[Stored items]

┄┄┄┄┄┄

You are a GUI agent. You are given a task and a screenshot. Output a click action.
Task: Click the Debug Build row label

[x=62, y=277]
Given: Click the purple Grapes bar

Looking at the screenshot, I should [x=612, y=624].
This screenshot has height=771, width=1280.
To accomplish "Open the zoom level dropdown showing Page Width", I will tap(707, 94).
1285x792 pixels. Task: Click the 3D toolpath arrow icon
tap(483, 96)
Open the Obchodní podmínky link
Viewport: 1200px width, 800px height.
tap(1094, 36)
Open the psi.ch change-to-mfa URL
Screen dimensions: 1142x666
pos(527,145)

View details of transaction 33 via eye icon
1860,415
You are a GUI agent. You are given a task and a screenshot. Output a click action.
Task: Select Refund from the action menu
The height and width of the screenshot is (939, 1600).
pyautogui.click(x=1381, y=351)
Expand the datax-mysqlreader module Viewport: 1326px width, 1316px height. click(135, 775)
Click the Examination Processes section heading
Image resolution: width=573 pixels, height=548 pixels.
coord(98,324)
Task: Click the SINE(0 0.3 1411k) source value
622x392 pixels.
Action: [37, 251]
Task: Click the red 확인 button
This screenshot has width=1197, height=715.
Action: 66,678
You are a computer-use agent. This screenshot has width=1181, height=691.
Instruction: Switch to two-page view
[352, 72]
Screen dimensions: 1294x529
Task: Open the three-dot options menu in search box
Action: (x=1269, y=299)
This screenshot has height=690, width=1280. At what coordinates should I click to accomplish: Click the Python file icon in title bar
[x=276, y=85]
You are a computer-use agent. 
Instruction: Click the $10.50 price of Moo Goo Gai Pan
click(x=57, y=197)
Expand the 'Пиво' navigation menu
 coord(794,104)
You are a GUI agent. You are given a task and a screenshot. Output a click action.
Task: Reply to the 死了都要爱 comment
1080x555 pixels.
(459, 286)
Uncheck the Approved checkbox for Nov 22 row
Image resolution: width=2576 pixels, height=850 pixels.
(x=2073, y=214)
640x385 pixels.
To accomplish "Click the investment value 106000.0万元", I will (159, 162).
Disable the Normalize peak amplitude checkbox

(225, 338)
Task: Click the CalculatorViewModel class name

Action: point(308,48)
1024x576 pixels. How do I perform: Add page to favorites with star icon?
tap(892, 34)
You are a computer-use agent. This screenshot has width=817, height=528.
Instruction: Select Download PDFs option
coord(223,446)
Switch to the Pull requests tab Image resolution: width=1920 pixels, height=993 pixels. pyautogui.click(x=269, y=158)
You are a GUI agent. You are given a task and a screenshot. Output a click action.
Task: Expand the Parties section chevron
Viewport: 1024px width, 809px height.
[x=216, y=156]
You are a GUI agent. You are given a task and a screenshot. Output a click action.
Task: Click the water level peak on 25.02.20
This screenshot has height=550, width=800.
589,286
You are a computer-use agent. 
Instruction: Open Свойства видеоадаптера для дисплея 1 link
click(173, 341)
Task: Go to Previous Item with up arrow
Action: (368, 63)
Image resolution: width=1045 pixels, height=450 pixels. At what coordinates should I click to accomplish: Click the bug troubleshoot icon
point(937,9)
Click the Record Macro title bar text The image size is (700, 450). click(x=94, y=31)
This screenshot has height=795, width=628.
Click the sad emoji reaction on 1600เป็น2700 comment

┄┄┄┄┄┄

--- REQUIRED WORK ---
Select and copy every line from the records that includes the word "computer".

--- ANSWER SPACE ---
You are a computer-use agent. This screenshot has width=1181, height=691.
You are a computer-use agent. 
You are a computer-use agent. This screenshot has width=817, height=528.
You are a computer-use agent. 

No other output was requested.